Look below for the line with "Where should I". Retype it and every line after it to the end, exactly, but leave out the pictures.

Stored data
■ ■ ■ ■
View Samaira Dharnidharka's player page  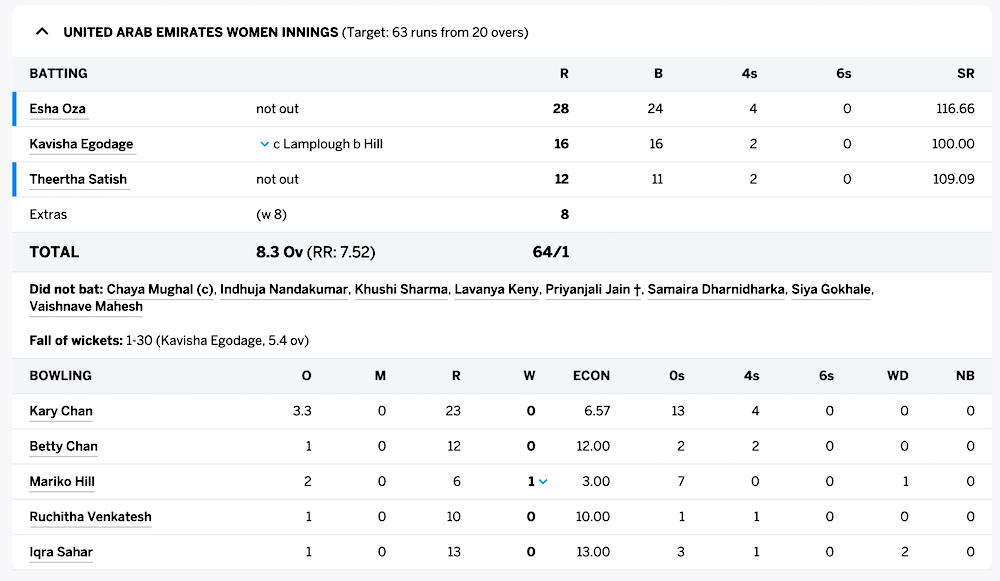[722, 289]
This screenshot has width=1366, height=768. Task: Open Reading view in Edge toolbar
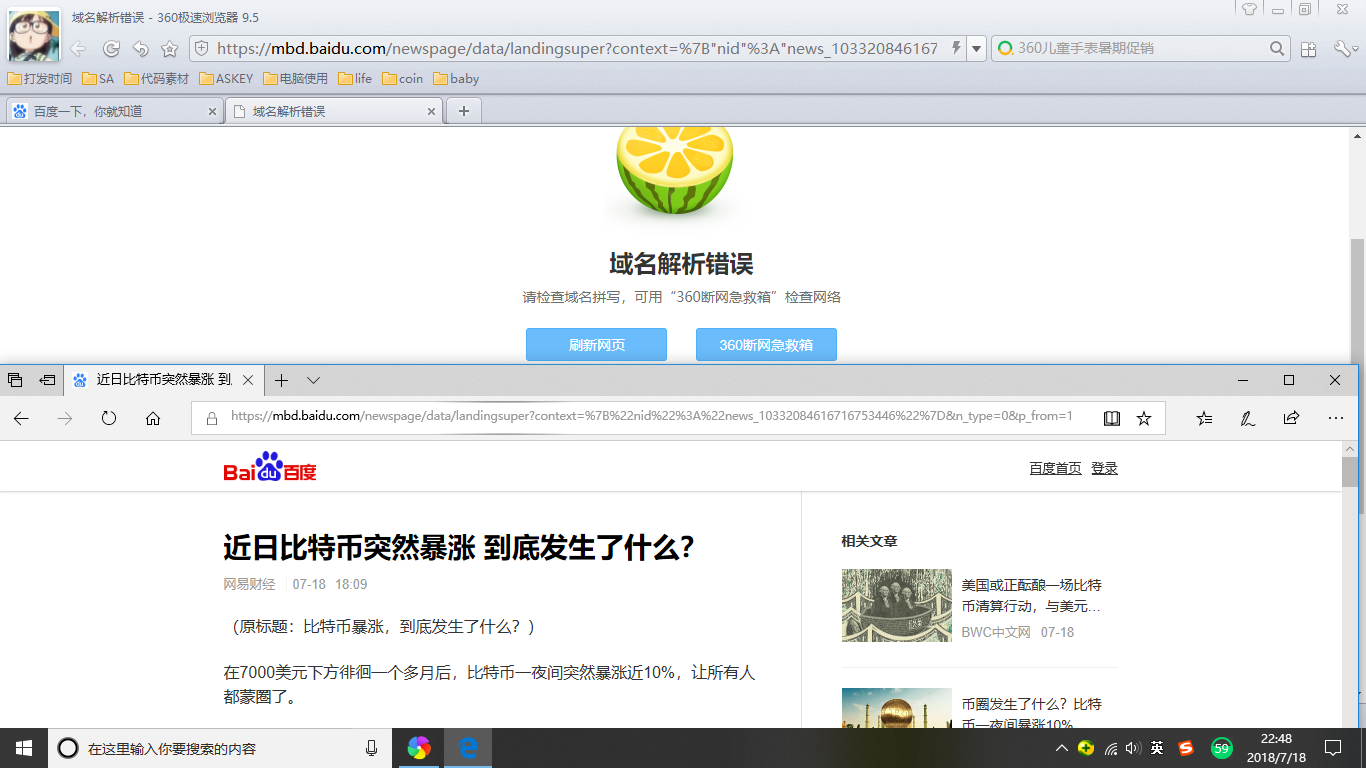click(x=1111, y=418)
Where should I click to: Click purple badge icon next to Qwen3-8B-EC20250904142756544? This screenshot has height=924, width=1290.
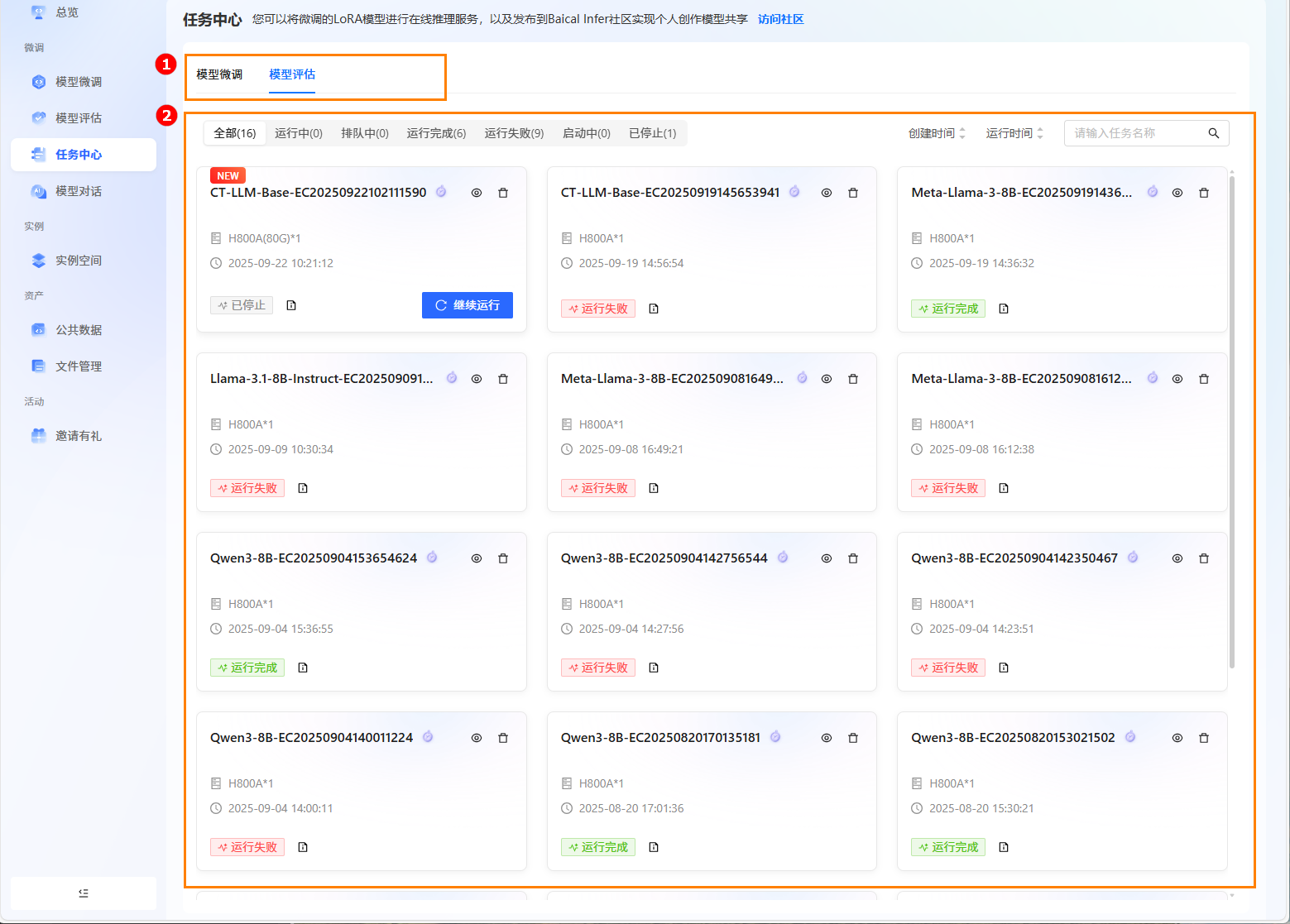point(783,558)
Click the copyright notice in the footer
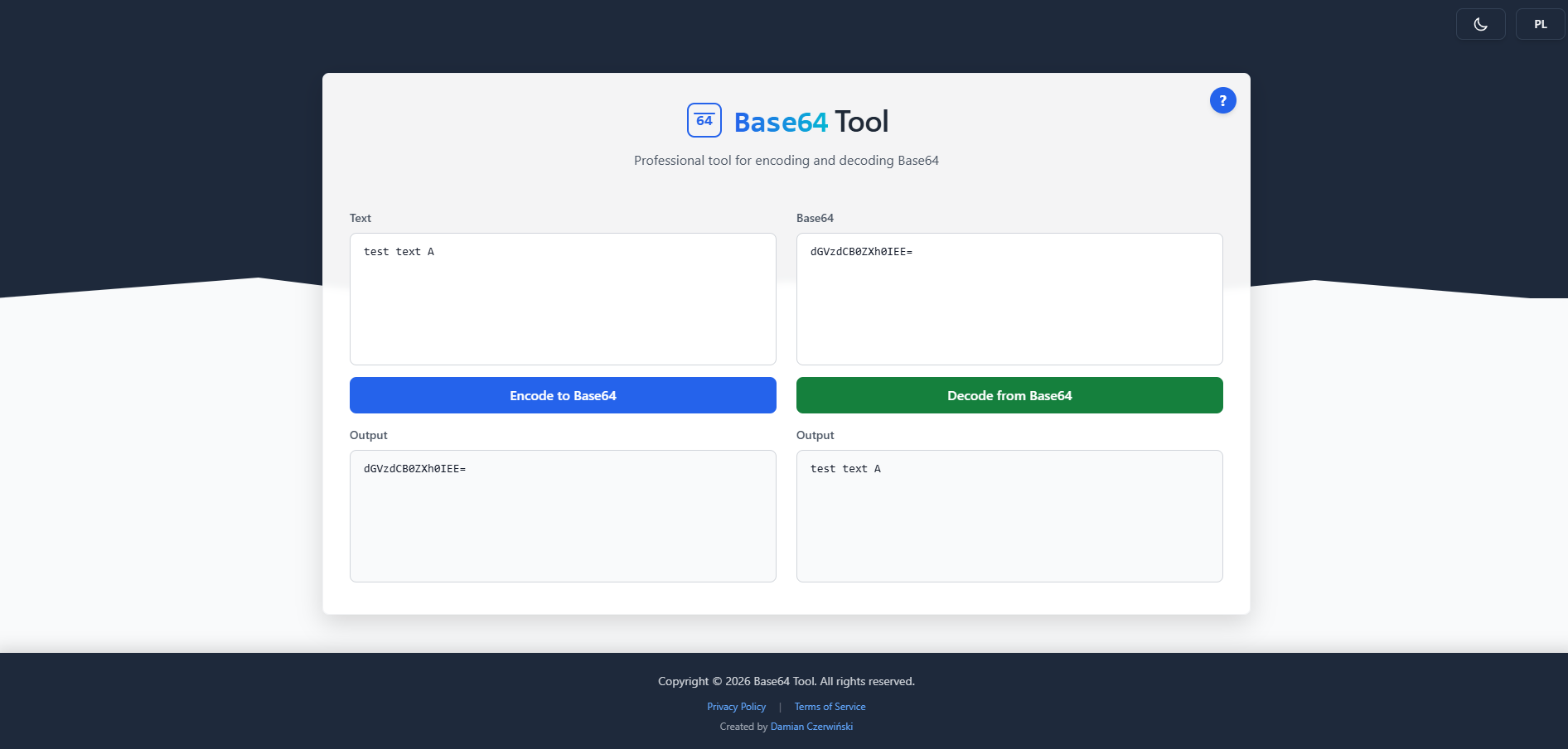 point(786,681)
■ ■ ■ ■
▶ [Answer]:
Where should I click to: Click purple badge icon next to Qwen3-8B-EC20250904142756544? This screenshot has height=924, width=1290.
point(783,558)
Click the copyright notice in the footer
 point(786,681)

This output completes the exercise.